ЗАДАНИЯ -
#1 Ответьте по тексту об отзывах Белинского о «Пиковой даме»:
(a) В каком году Белинский назвал «Пиковую даму» и «Капитанскую дочку» лучшими повестями Пушкина?
(b) Из какой статьи цикла о Пушкине взята единственная развернутая оценка произведения?
(c) Каким, по словам Белинского, показан характер Германа?
#2 Продолжите текст об отзывах Белинского о «Пиковой даме», начав сразу после его последней фразы.

СТРАНИЦА -
────────

Отношение Белинского с годами теплело. 1841: "В "Капитанской дочке", "Пиковой даме", "Кирджали" и разных журнальных статьях Пушкин не имеет себе соперников в подобных родах сочинений"; 1844: "…и сам Пушкин начал обращаться к прозе, напечатав лучшие свои повести – "Пиковую даму" и "Капитанскую дочку"; 1845: повесть упомянута в ряду "тех поэтических созданий, которыми по справедливости всегда может гордиться русская литература и в которых отражается русское общество". Однако единственная развернутая оценка произведения мало отличалась от уровня приведенных выше мнений, высказанных собратьями Белинского по критическому цеху в 1834 году, за двенадцать лет до "Статьи одиннадцатой и последней" из знаменитого цикла статей о Пушкине: ""Пиковая дама" – собственно не повесть, а мастерской рассказ. В ней удивительно верно очерчена старая графиня, ее воспитанница, их отношения и сильный, но демонически–эгоистический характер Германа. Собственно, это не повесть, а анекдот: для повести содержание "Пиковой дамы" слишком исключительно и случайно. Но рассказ – повторяем – верх мастерства".

────────

ЗАПИСАННЫЕ СВЕДЕНИЯ -
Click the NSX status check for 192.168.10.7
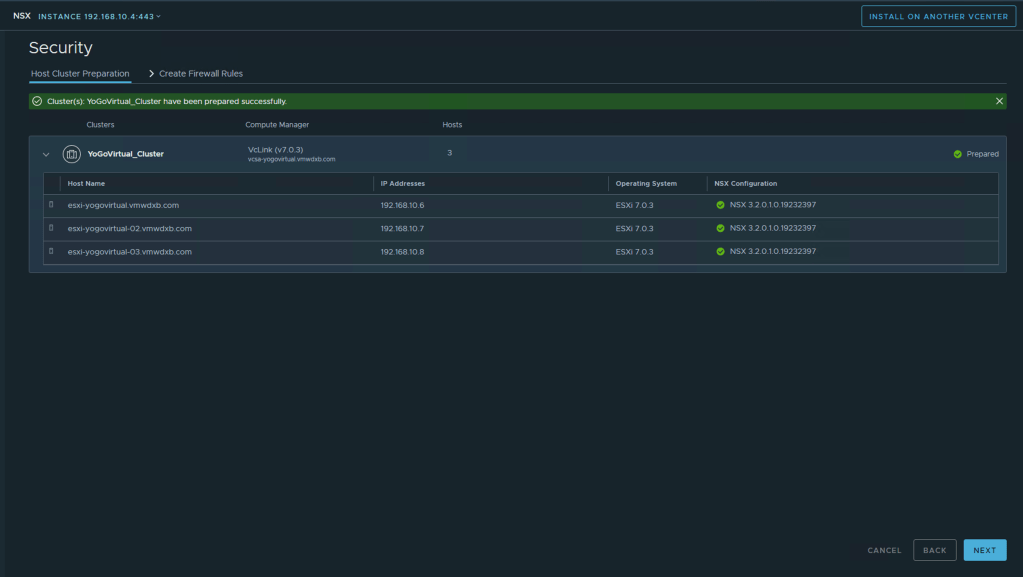 (x=720, y=228)
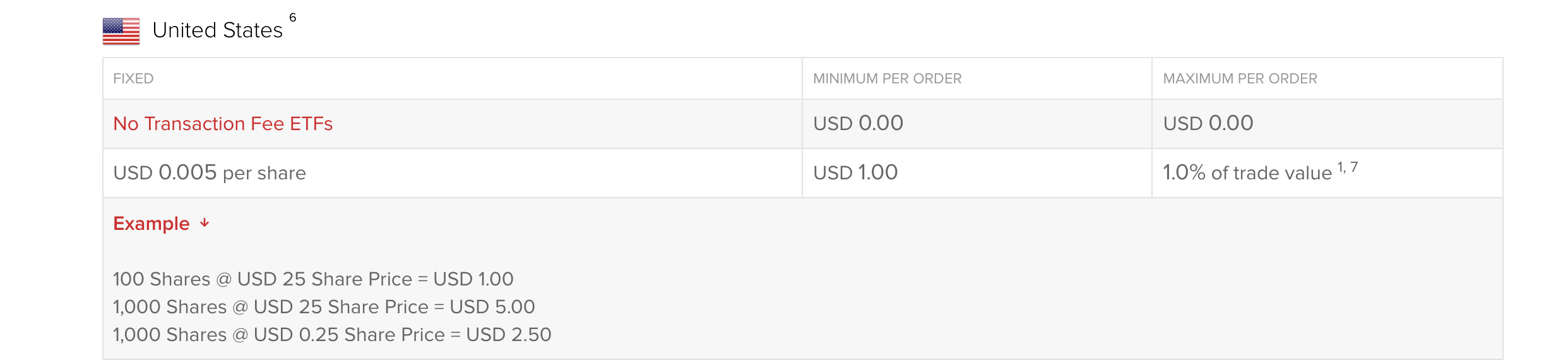Screen dimensions: 1568x360
Task: Open footnote 7 after trade value
Action: click(x=1353, y=167)
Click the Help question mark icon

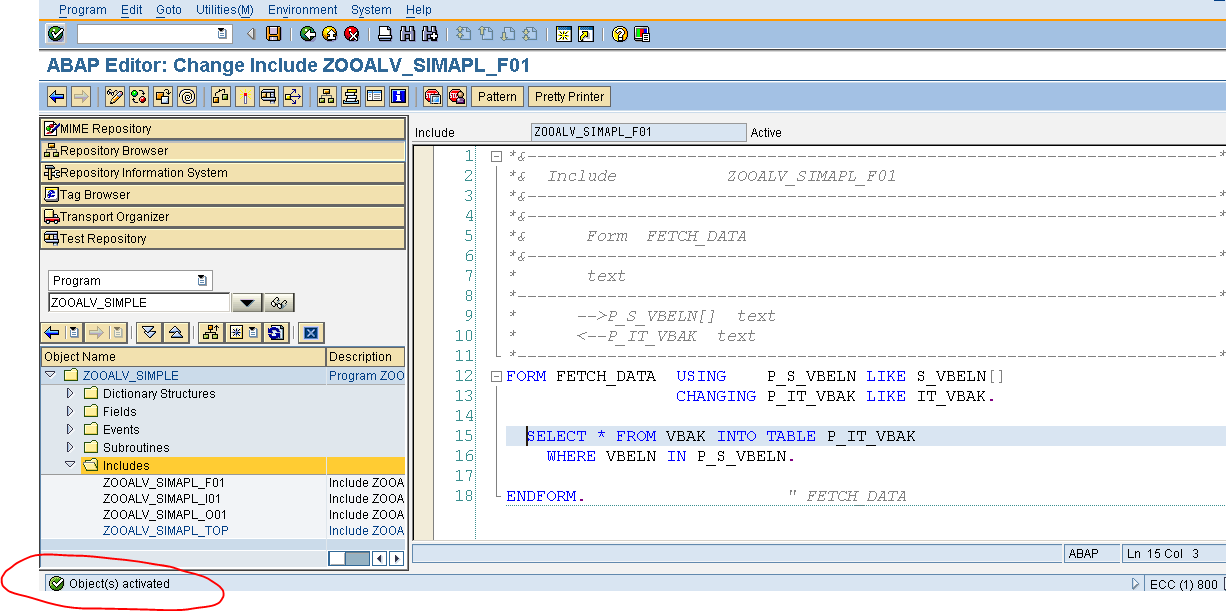pos(618,33)
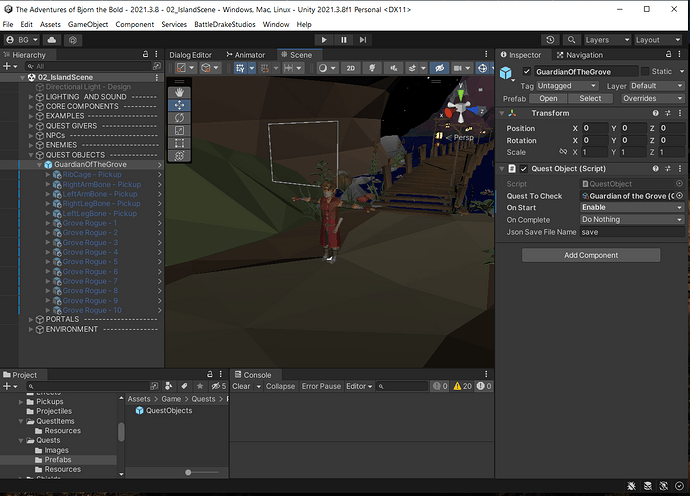Click the Play button
Screen dimensions: 690x496
[x=324, y=40]
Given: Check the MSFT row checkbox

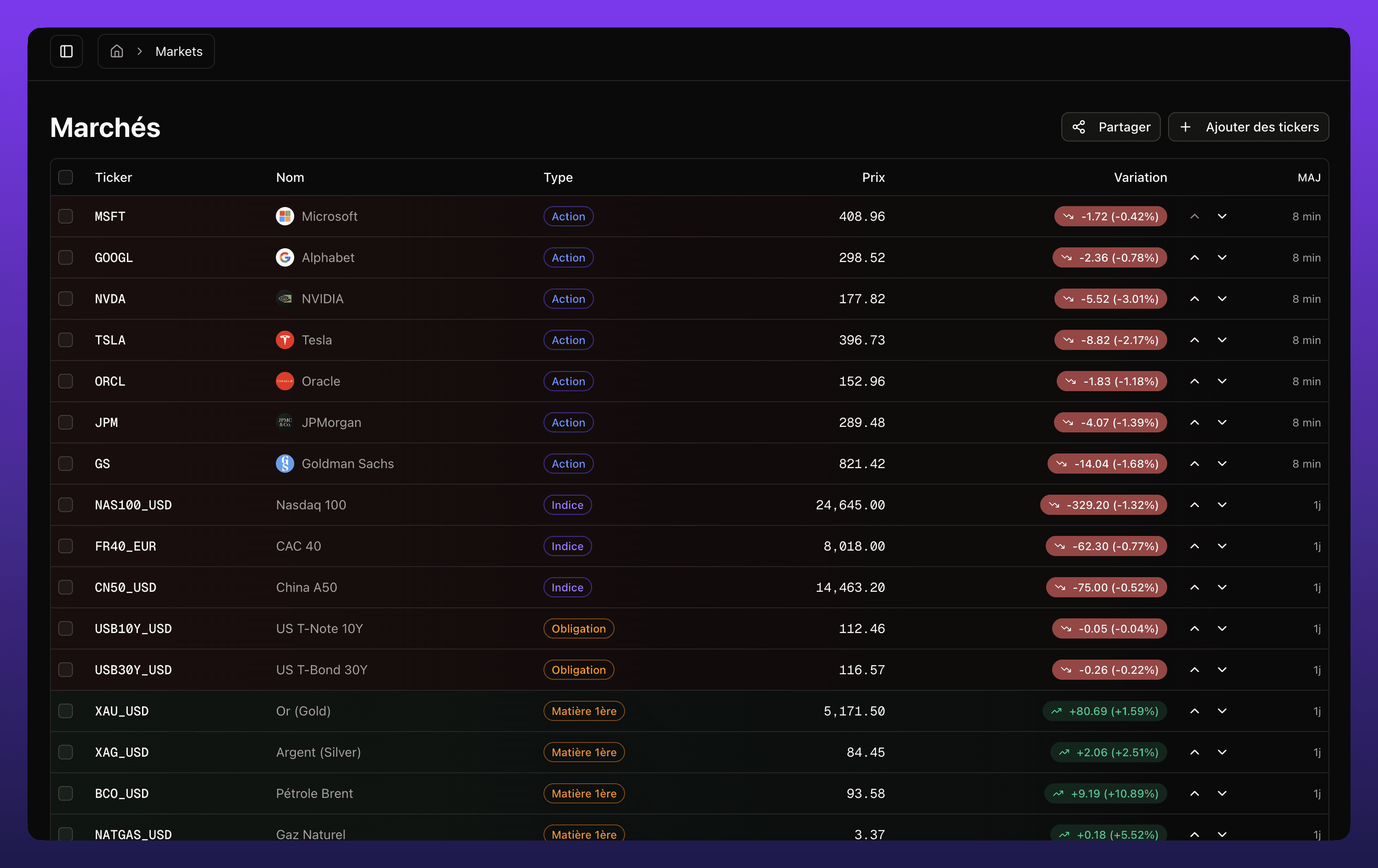Looking at the screenshot, I should coord(66,216).
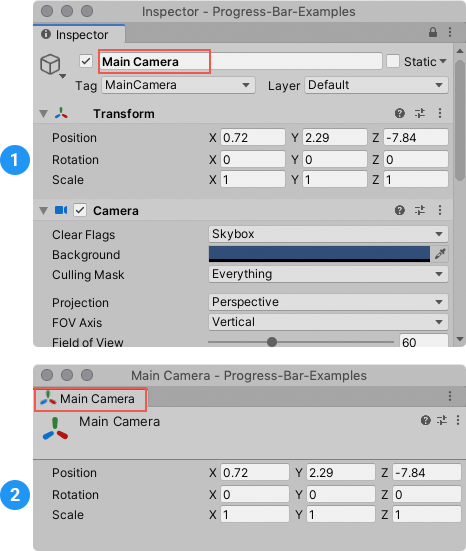This screenshot has width=466, height=551.
Task: Open Camera component help reference icon
Action: (400, 210)
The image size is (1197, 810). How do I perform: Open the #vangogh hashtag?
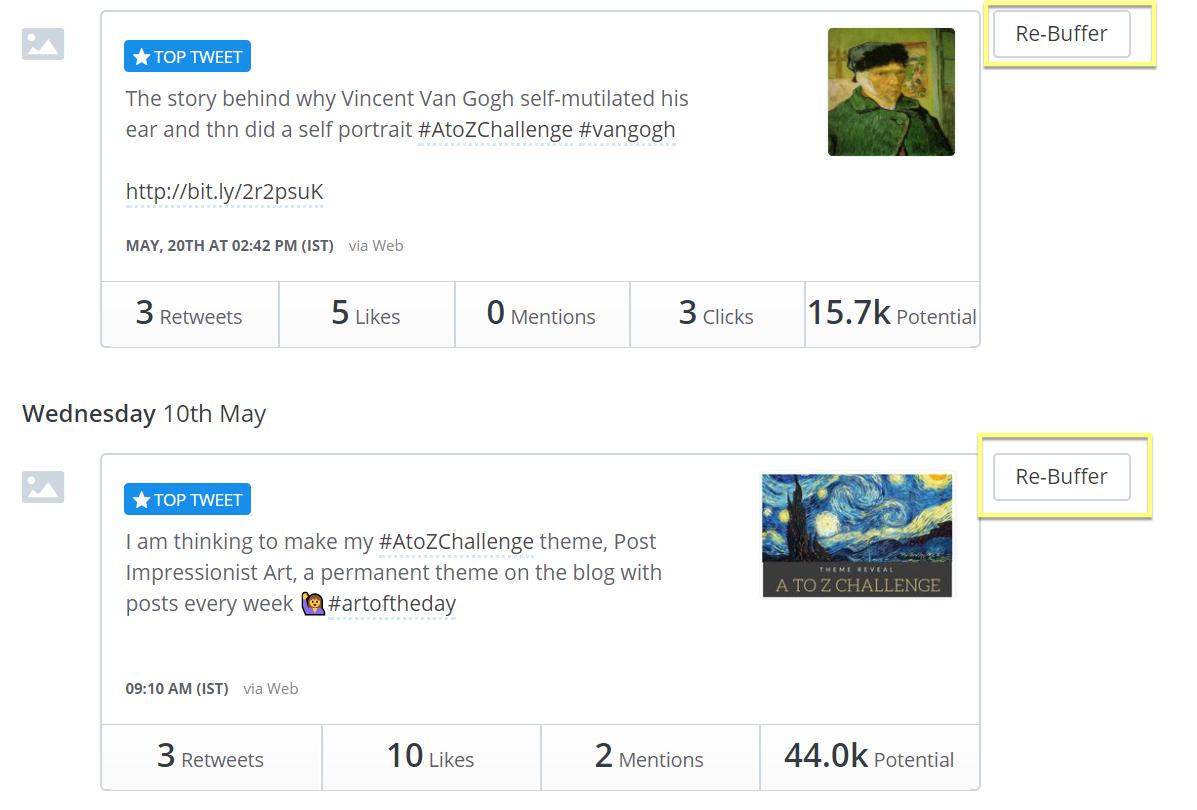click(627, 130)
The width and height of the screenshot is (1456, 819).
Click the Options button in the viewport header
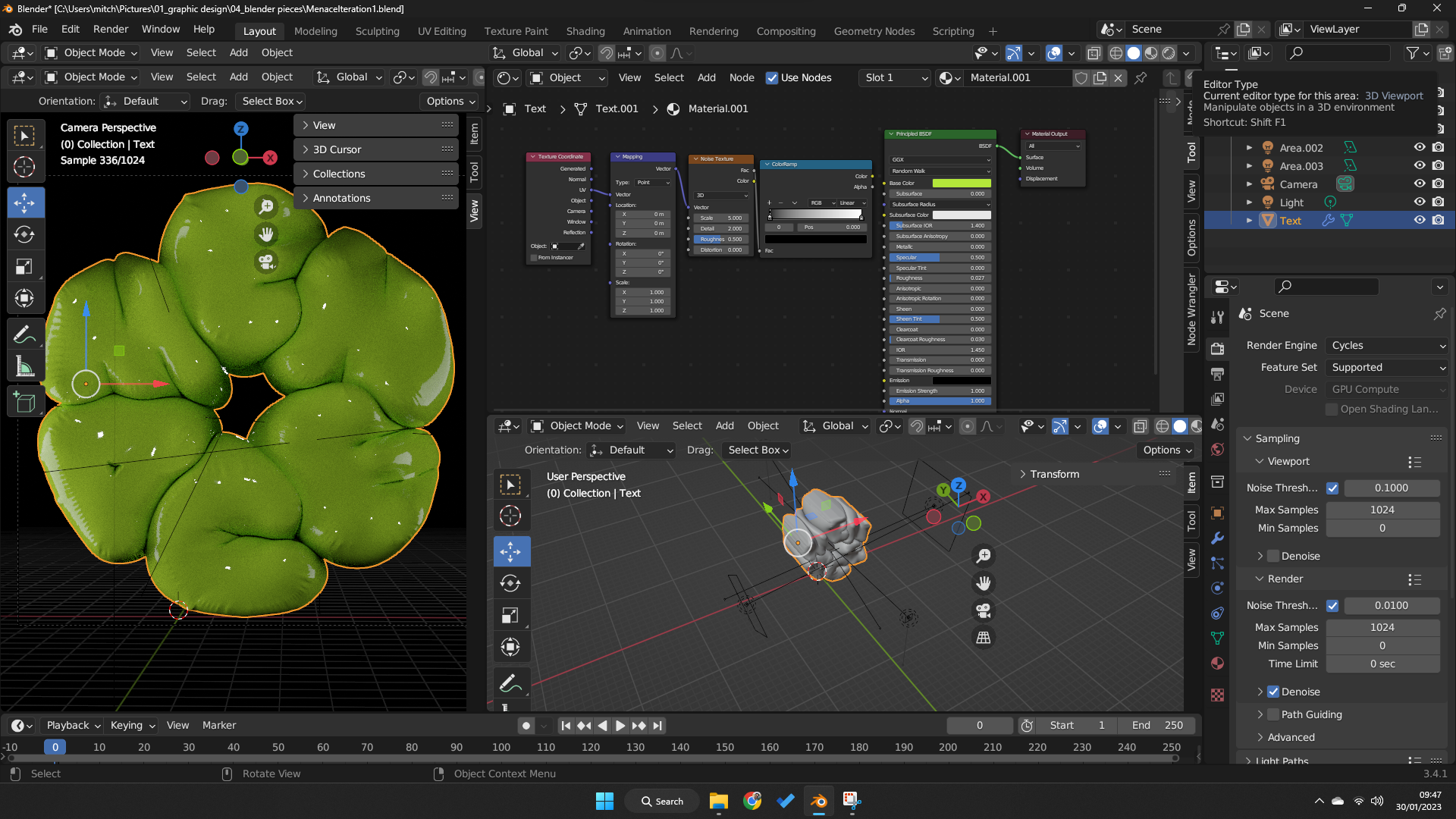coord(449,101)
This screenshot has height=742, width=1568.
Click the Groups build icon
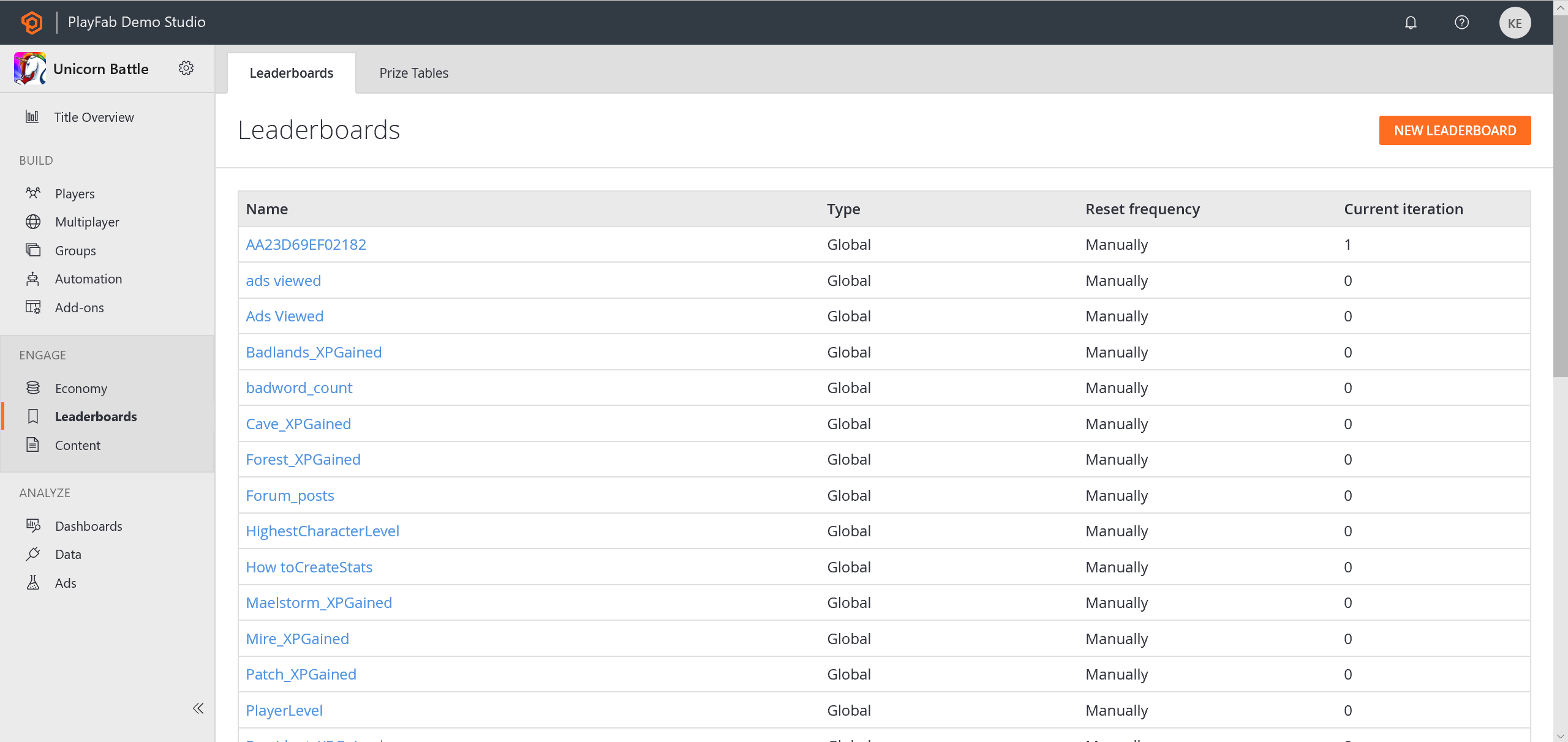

────────

ОТВЕТЫ К ЗАДАНИЯМ -
#1
(a) В 1844 году.
(b) Из «Статьи одиннадцатой и последней».
(c) Сильным, но демонически-эгоистическим.

#2
Мнение Белинского было передано по цепочке Чернышевскому ("..Никто не сомневается в том, что эта небольшая пьеса написана прекрасно, но также никто не припишет ей особенной важности", – говорится в первой статье "Очерков гоголевского периода русской литературы"), а затем Салтыкову–Щедрину, чтобы последний раз ярко вспыхнуть в одиннадцатом из "Писем к тетеньке" (1882): "Во–первых, Пушкин не одну "Пиковую даму" написал, а многое и другое, об чем современные Ноздревы (здесь Ноздрев – собирательный образ официозного журналиста. – А. И. – Т.) благоразумно умалчивают. Во–вторых, живи Пушкин теперь, он, наверное, не потратил бы себя на писание "Пиковой дамы". Ведь это только шутки шутят современные Ноздревы, приглашая литературу отдохнуть под сению памятника Пушкина. В действительности, они столь же охотно пригласили бы Пушкина в участок, как и всякого другого, стремящегося проникнуть в тайности современности. Ибо они отлично понимают, что сущность пушкинского гения выразилась совсем не в "Пиковых дамах", а в тех стремлениях к общечеловеческим идеалам, на которые тогдашняя управа благочиния, как и нынешняя, смотрела и смотрит одинаково неприязненно".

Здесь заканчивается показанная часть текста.